Der Name Fecken-Kirfel
Im Jahr 1870 gründete Johann Michel Joseph Fecken, Maschinenfabrikant zu Aachen, das Unternehmen Fecken-Kirfel. Der junge Ingenieur wurde dabei von seinem Schwiegervater, Herrn Kirfel, finanziell großzügig unterstützt. Aus dieser Verbundenheit entstand der heutige Name "Fecken-Kirfel".

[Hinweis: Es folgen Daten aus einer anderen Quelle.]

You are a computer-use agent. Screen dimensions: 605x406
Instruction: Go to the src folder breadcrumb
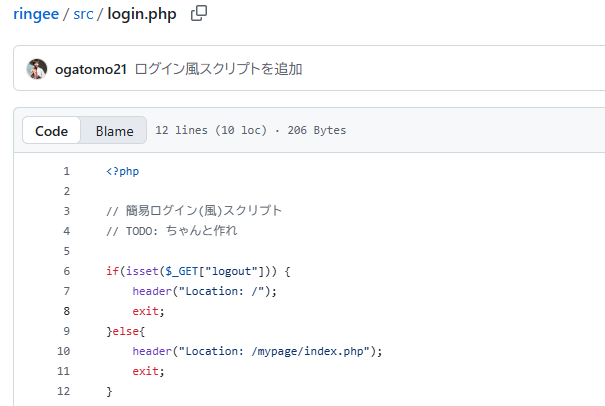point(83,14)
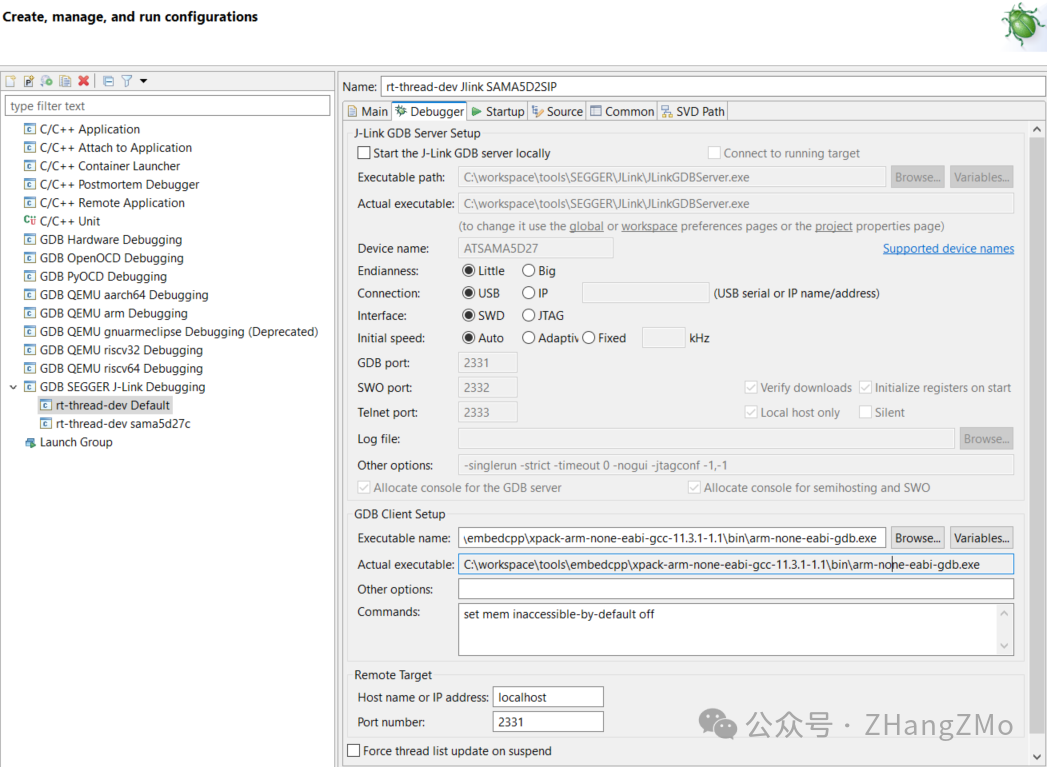Image resolution: width=1047 pixels, height=767 pixels.
Task: Duplicate the selected launch configuration
Action: pyautogui.click(x=65, y=81)
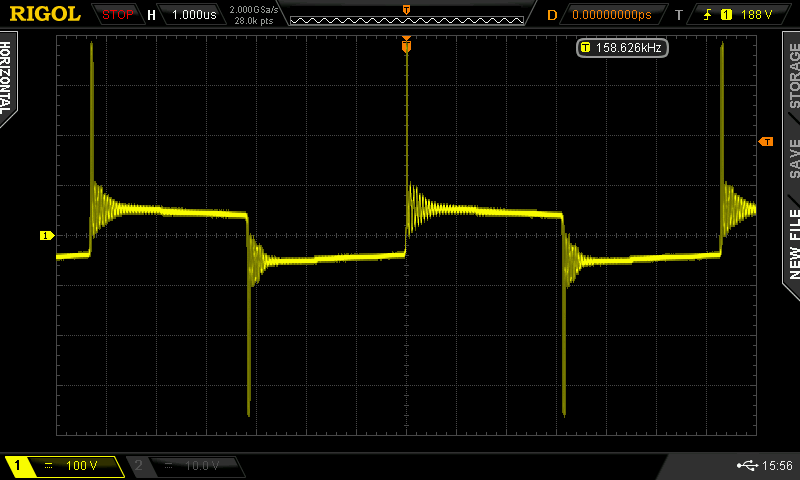Click the 158.626kHz frequency counter readout
This screenshot has height=480, width=800.
point(622,47)
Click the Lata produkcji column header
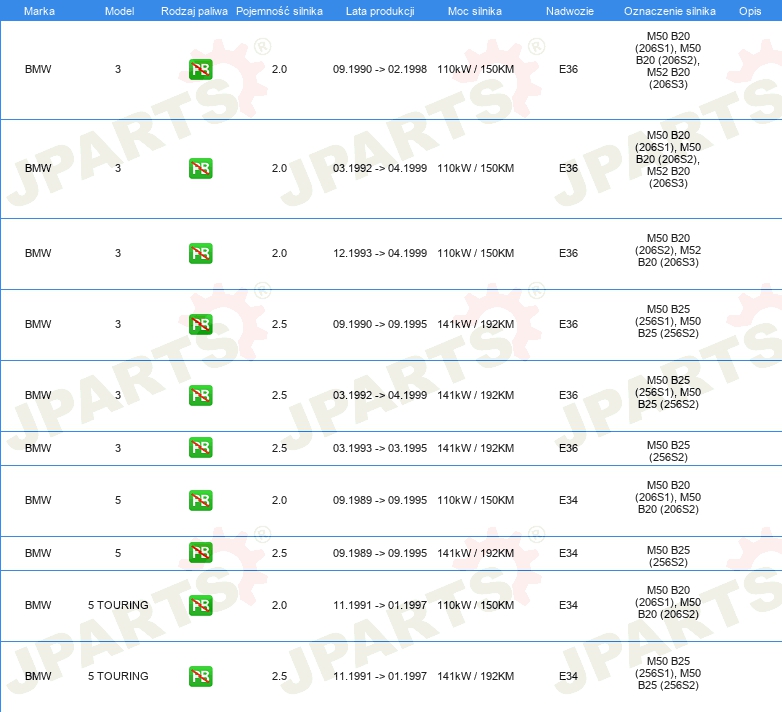Screen dimensions: 782x712 coord(380,11)
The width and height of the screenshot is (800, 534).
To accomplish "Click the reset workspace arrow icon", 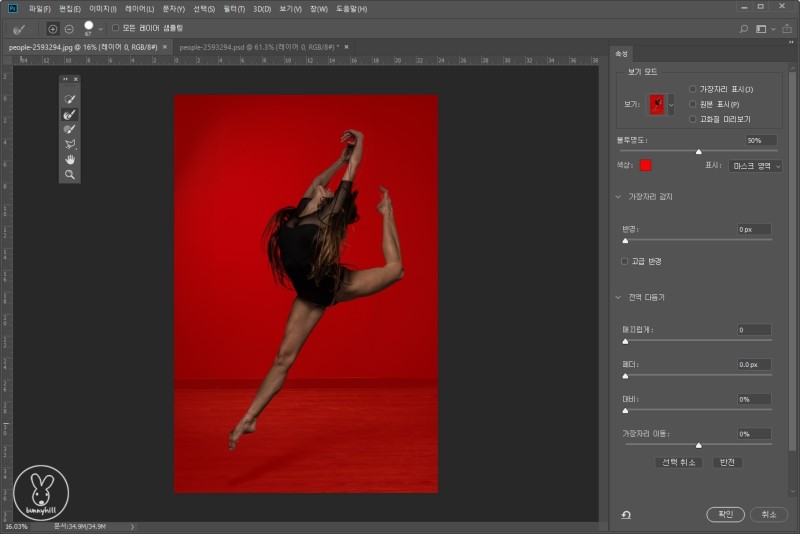I will click(x=626, y=515).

Von der Textilbearbeitung zu den modernsten Schneidmaschinen der Welt
Zunächst produzierte Fecken-Kirfel Maschinen für die Tuchfabrikation und Wollspinnerei sowie „Locomobil-Dampf-Maschinen“ mit einer Leistung von 2-30 PS. In den folgenden Jahren wurde das Portfolio um Werkzeugmaschinen ergänzt. Das Produktionsprogramm wurde seitdem stetig erweitert und entwickelte sich schließlich über manuell betriebene Lederbearbeitungsmaschinen bis zur Herstellung vollautomatischer Spalt- und Schneidmaschinen für die Kunststoff-, Gummi- und Korkindustrie – heute das alleinige Geschäft von Fecken-Kirfel.